P63罵られ、腰のあたりを容赦なく蹴りあげられた後、地図帳だか電話帳だかが投げつけられた。
P75机の脇に立てかけてあった、カレンダーを丸めた紙の筒で横っ面を張られ、怯んだところで蹴られた。
【印象的なセリフ(下線は引用者による)】
p10「てめぇ、冷やかしの客じゃねぇだろうな。その客、絶対ぶっ殺せよ」
p87(総会で社長が)「お前らは営業なんだ、売る以外に存在する意味なんかねぇんだっ。売れ、売って数字で自己表現しろっ。いいじゃねぇかよっ、わかりやすいじゃねぇかよ、こんなにわかりやすく自己表現できるなんて幸せじゃねぇかよ、他の部署見てみろ、経理の奴らは自己表現できねぇんだ、可哀そうだろ、可哀そうじゃねぇかよ。売るだけだ、売るだけでお前らは認められるんだっ、こんなわけのわからねぇ世の中でこんなわかりやすいやり方で認められるなんて幸せじゃねぇかよ、最高に幸せじゃねぇかよ」
p98(豊川が松尾に)「いや、お前は思っている、自分は特別な存在だと思っている。自分には大きな可能性が残されていて、いつかは何者かになるとどこかで思っている。俺はお前のことが嫌いでも憎いわけでもない、事実を事実として言う。お前は特別でも何でもない、何かを成し遂げることはないし、何者にもならない」
p173(松尾が同窓生に)「嘘なわけねぇだろ、カス。本当だよ。世田谷で庭付きの家なんててめぇなんかが買えるわけねぇだろ。そもそも大企業だろうと何だろうと、普通のサラリーマンじゃ一億の家なんて絶対買えない、ここにいる奴は誰ひとり買えない。どんなにあがいてもてめぇらが買えるのはペンシルハウスって決まってんだよ」
【文芸作品としての読みどころ;直喩・隠喩・擬人化など】
p85仕事は、暗室を手探りで歩きまわるような状態に変わるところはなかったが
p92苔生した外壁の隙間から、青い花を咲かせた紫陽花が顔をのぞかせている。
p101社殿の城内に足を踏み入れると、大きな楠が抜けるような空に隆々と枝葉を広げていた。

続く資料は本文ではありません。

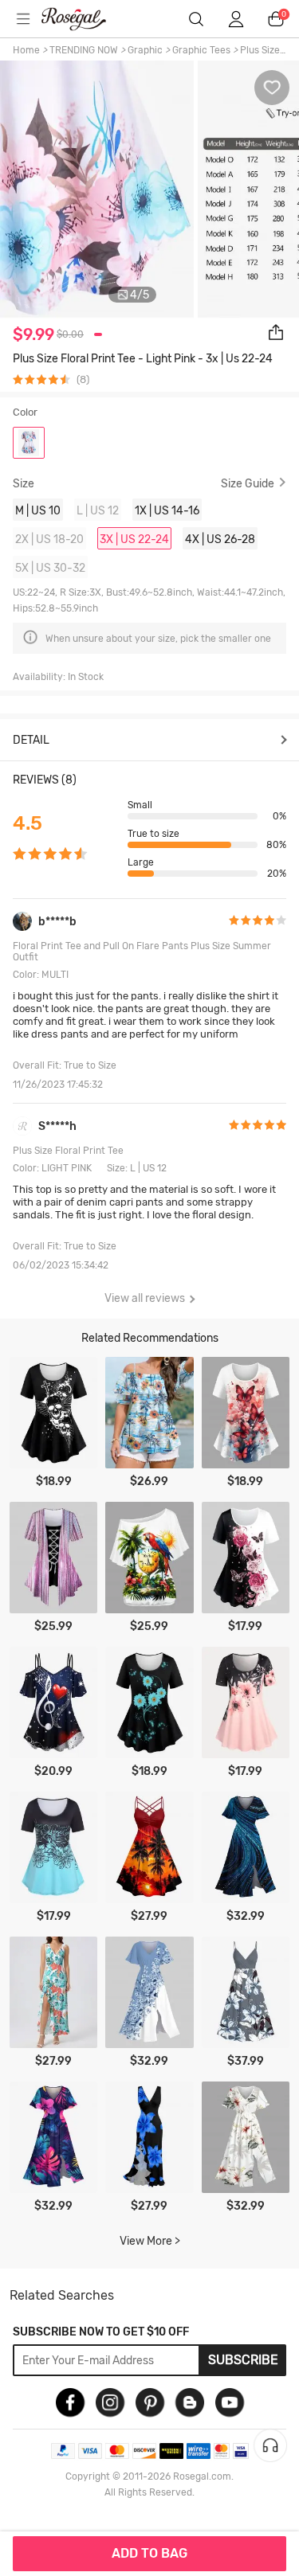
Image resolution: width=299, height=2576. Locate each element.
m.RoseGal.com (84, 19)
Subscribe (243, 2359)
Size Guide (247, 483)
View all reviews (144, 1298)
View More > (150, 2241)
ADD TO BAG (149, 2553)
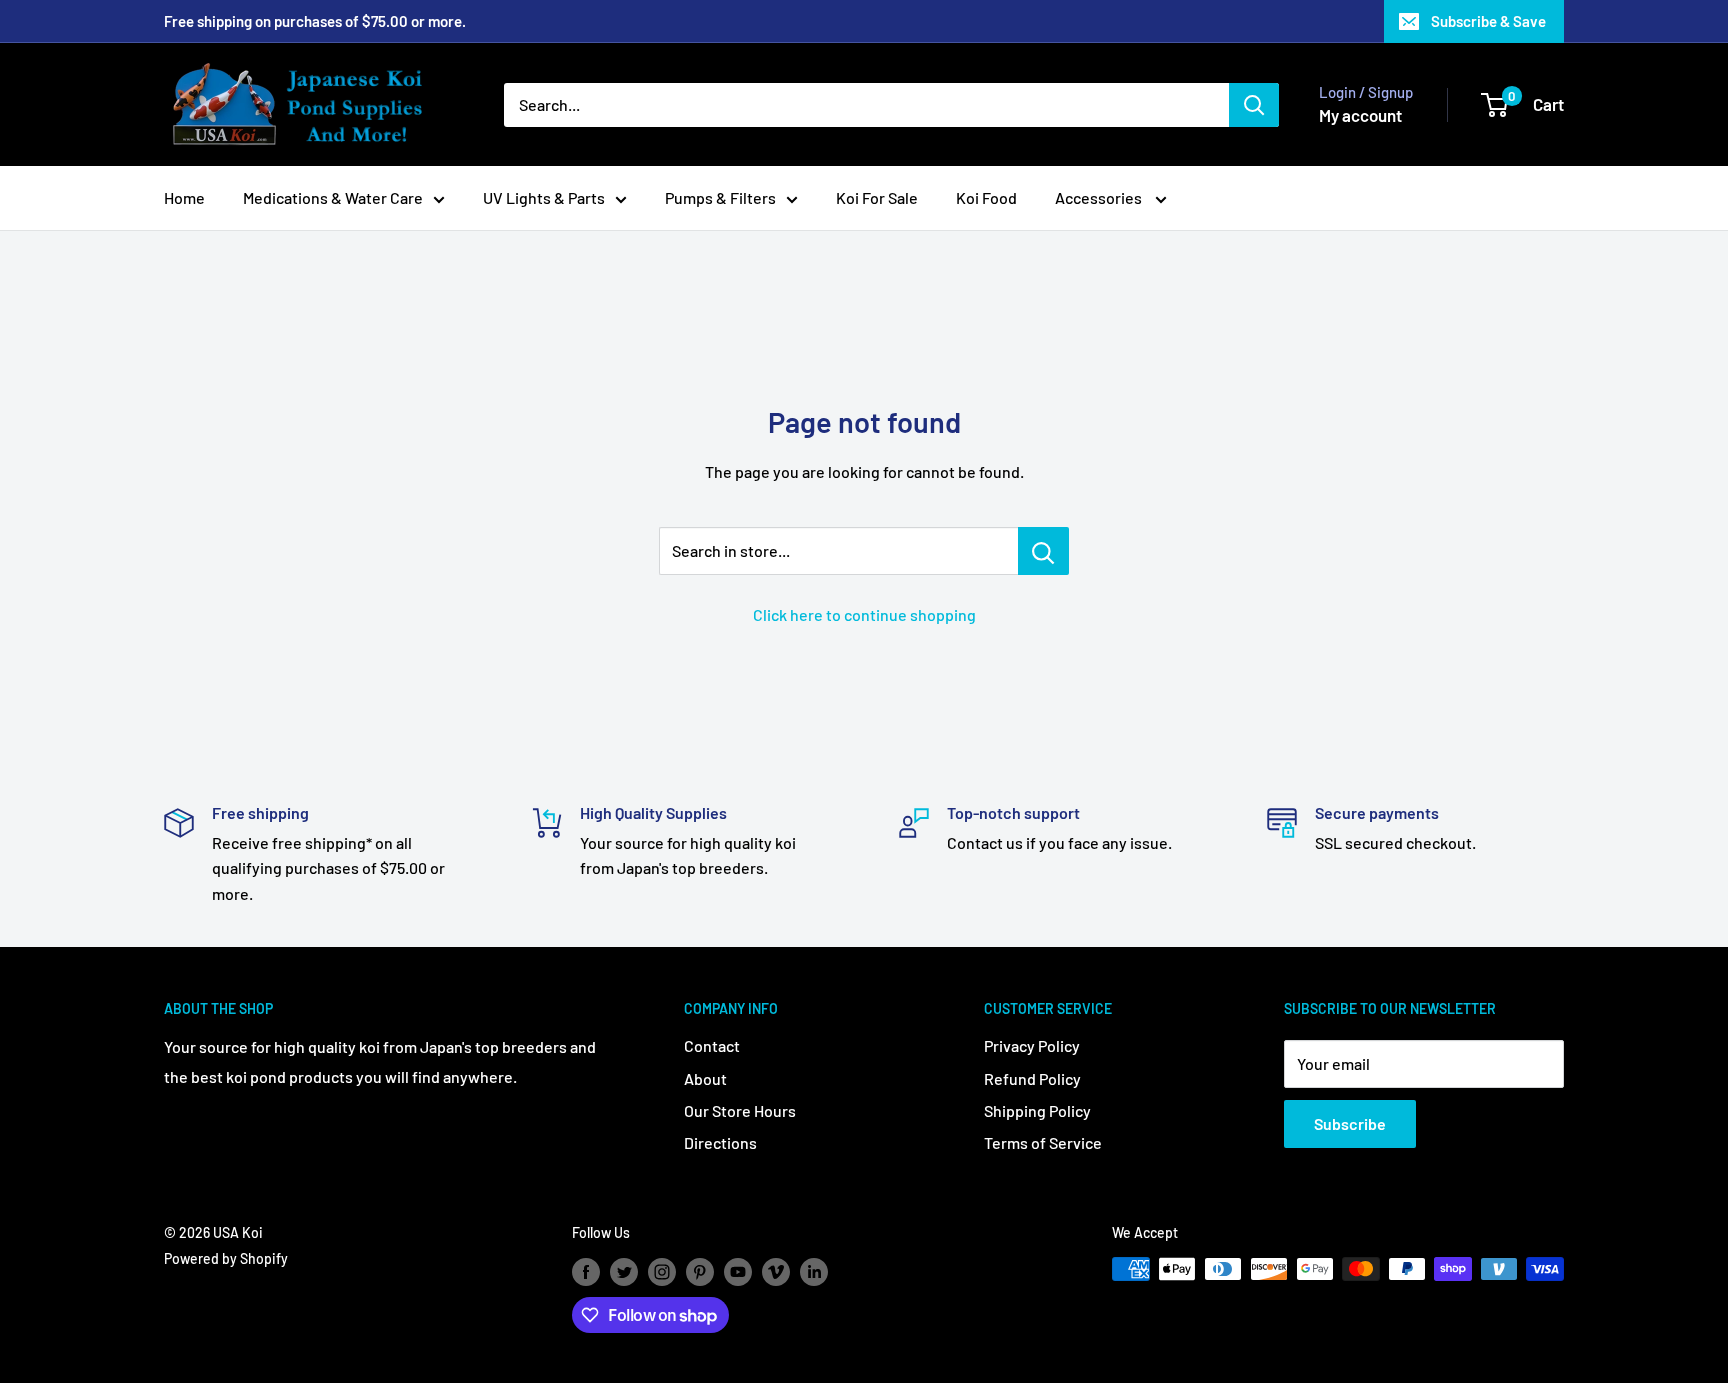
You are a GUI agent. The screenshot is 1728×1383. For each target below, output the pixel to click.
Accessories (1100, 197)
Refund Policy (1032, 1078)
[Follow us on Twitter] (624, 1271)
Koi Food (986, 197)
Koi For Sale (877, 197)
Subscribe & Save (1488, 21)
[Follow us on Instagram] (662, 1271)
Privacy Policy (1032, 1045)
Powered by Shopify (226, 1258)
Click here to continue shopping (864, 614)
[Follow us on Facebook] (586, 1271)
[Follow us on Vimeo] (776, 1271)
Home (184, 197)
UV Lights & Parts (544, 197)
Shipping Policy (1037, 1110)
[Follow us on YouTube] (738, 1271)
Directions (720, 1142)
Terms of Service (1043, 1142)
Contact (712, 1045)
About (705, 1078)
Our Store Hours (740, 1110)
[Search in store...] (1043, 551)
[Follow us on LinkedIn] (814, 1271)
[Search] (1254, 105)
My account (1360, 115)
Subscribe (1350, 1123)
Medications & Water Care (333, 197)
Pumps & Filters (720, 197)
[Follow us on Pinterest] (700, 1271)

p115昨日浜西さんたちが訪れたことがほとんど奇跡のように思えてくる。
p135砂漠に水をこぼすように、言われたこと一つひとつが頭に染み入ってくる。
p154居酒屋のアルバイトが注文をとるような軽さで訊いた。
【個人的な読後感】
・家という人生で一回くらいしか買うことがないようなものを、競合他社がいる中で顧客を捕まえて売るということがどれだけ厳しいのか、不動産営業の過酷さを知ることが出来た。
・家を売れず、社内で冷遇されていた松尾が、着々とレベルアップしバリバリの営業マンになっていく展開には爽快感があるとともに、営業における大切なことも知れた。
・ハラスメントや人間関係、営業などの描写が松尾の心理描写と共に丁寧に描かれている。本書には不動産営業だけでなく、日本の労働者の現実も残酷に描かれていると感じた。